=== What is expected ===
Write out the passage of the home-education account below from "The road less" to "our council’s district.", word for word.

=== Text under study ===
The road less traveled

Year 4 & 5, we started flexischooling my son in Math. The schedule suited us amazingly because we sent him to a new school near London which was outside of our council’s district.

Math mornings meant time with daddy from 7 am – 8:30 am, breakfast, practice, and then we hopped in the car for our 30-minute journey… 4 x a day. Exhausting but completely worth it. At the end of the year, my then 10-year-old sat the American AP Statistics exam– during Covid. Initially, we had lots of admin and tension with the school because if the child comes in after a certain time they have to use a code for an absence vs the flexischooling code that was available to them, but we made it work.

Home Educating during Covid was great for us really – we fumbled initially – first using the Good & Beautiful curriculum which we liked but it was not ‘interactive’ enough… my son got bored & lonely. I didn’t want to be a ‘teacher’. Then we found outschool and my son loved the singing, cooking, dance, art & history classes etc. The live element was fantastic.

The next September- some kids went back to school but my son home educated and revised for the 11+ exam which was really needed. I was very impressed with the skills he gained prepping for the exam.

The next two years were spent at a private Top 10 in England Boys school. The experience was terrible with school-backed endless taunting and very physical boys. Luckily my son’s interest in martial arts bloomed and that protected him, but we knew that the school curriculum in England was not appropriate for us. We liked to do things our own way… as Americans, GCSEs were useless for American unis and we didn’t think they were necessary. My son took another AP Exam – AB BC Calculus and then we unenrolled him for Year 9. Despite the status, despite the work to get into the school. It didn’t mesh with our values nor our approach.

This year (9), my son has taken many interesting classes mainly on outschool. He also has private tutors and because he was home educated, we joined the World Caribbean World Cruise for 2 months where other kids were home educating. My son found a work experience (internship) while on the ship and our time together exploring South America was totally worth it.

=== Collected data ===
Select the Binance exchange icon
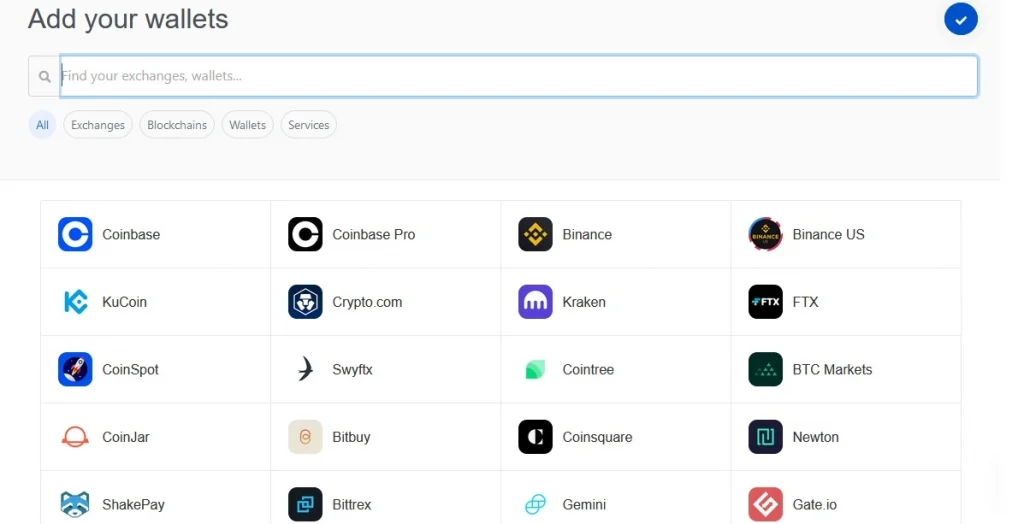The width and height of the screenshot is (1024, 524). [x=535, y=234]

=== Response for this exercise ===
The road less traveled

Year 4 & 5, we started flexischooling my son in Math. The schedule suited us amazingly because we sent him to a new school near London which was outside of our council’s district.